PERCEPTIONS OF CRIME DIFFER
NextLI, a Newsday Opinion and Hofstra University initiative to stimulate Islandwide discussions on public policy, conducted a poll this summer asking 2,700 Long Islanders how safe they felt in various scenarios. The results showed residents wrestling with concerns over crime, and fears that it's worsening.
Asked whether they feel more or less safe than a year ago, 52% of Republicans said they felt less safe, compared with 26% of Democrats and 39% of independents, while 16% of Democrats said they felt safer, double the number of Republicans and independents who did.
Asked whether they felt safe on public transportation, 45% of Republicans and 41% of independents said they did not, compared with 25% of Democrats.
But in other areas, politics did not affect responses much. About 92% of respondents feel safe from crime at home at night, but only 76% do when walking in their neighborhood after dark. About 86% felt their family was safe at school.
The question of whether Long Islanders can feel safe on public transportation is a prime example of facts open to interpretation. There was a 73% increase in reported felonies on the Long Island Rail Road through August, compared with 2021. But that includes only 78 total felonies through August, on thousands of trains carrying tens of millions of riders; 38 of the 78 incidents were grand larcenies that mostly happened when items left behind were taken or riders fell asleep and had belongings stolen.
Republican gubernatorial candidate Lee Zeldin is running on the assertion that crime is terrifyingly out of control thanks to Democratic policies, and promises on his first day as governor to use emergency powers to suspend cashless bail and policies that make sentences less severe, and again charge 16- and 17-year-olds as adults. Gov. Kathy Hochul promises to boost policing on and around public transportation, provide more beds for those who are mentally ill, and speed up court proceedings. She's also fighting to stop the flow of illegal guns.

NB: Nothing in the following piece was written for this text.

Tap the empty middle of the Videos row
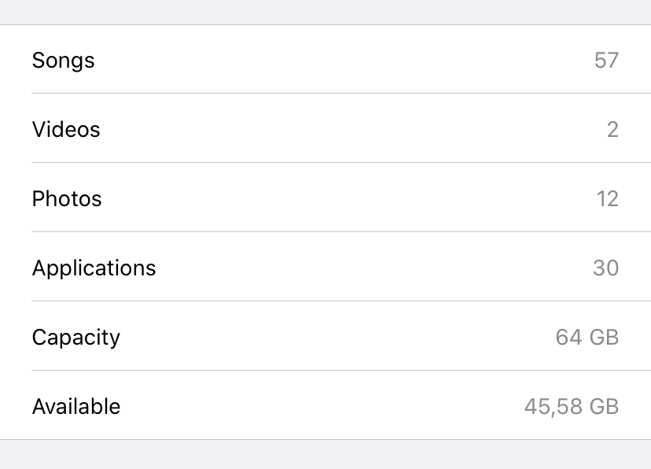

But people see a society overwhelmed by the entangled ills of homelessness, mental illness, and addiction. Many people we instinctively feel “should not be on the streets” also should not be jailed, but in recent decades incarceration became our fallback solution to homelessness, mental illness, and addiction.
Cashless bail exposed that, which brings us to the real conversation.
Criminals must be arrested and prosecuted, but we can’t jail people for being unsettling, disorderly, or a nuisance. Neither, though, can we tolerate lawless, terrifying public spaces, runaway shoplifting, vandalism, or intimidation.
We've been through this before. We know what works.
Shelter homeless people. Treat the mentally ill and addicts. Arrest and punish criminals, with pretrial arrangements and post-conviction sentences fitting the crimes.
And end the cynical politics of pretending public safety has not become a problem, or that it has become a far larger problem than it is.
MEMBERS OF THE EDITORIAL BOARD are experienced journalists who offer reasoned opinions, based on facts, to encourage informed debate about the issues facing our community.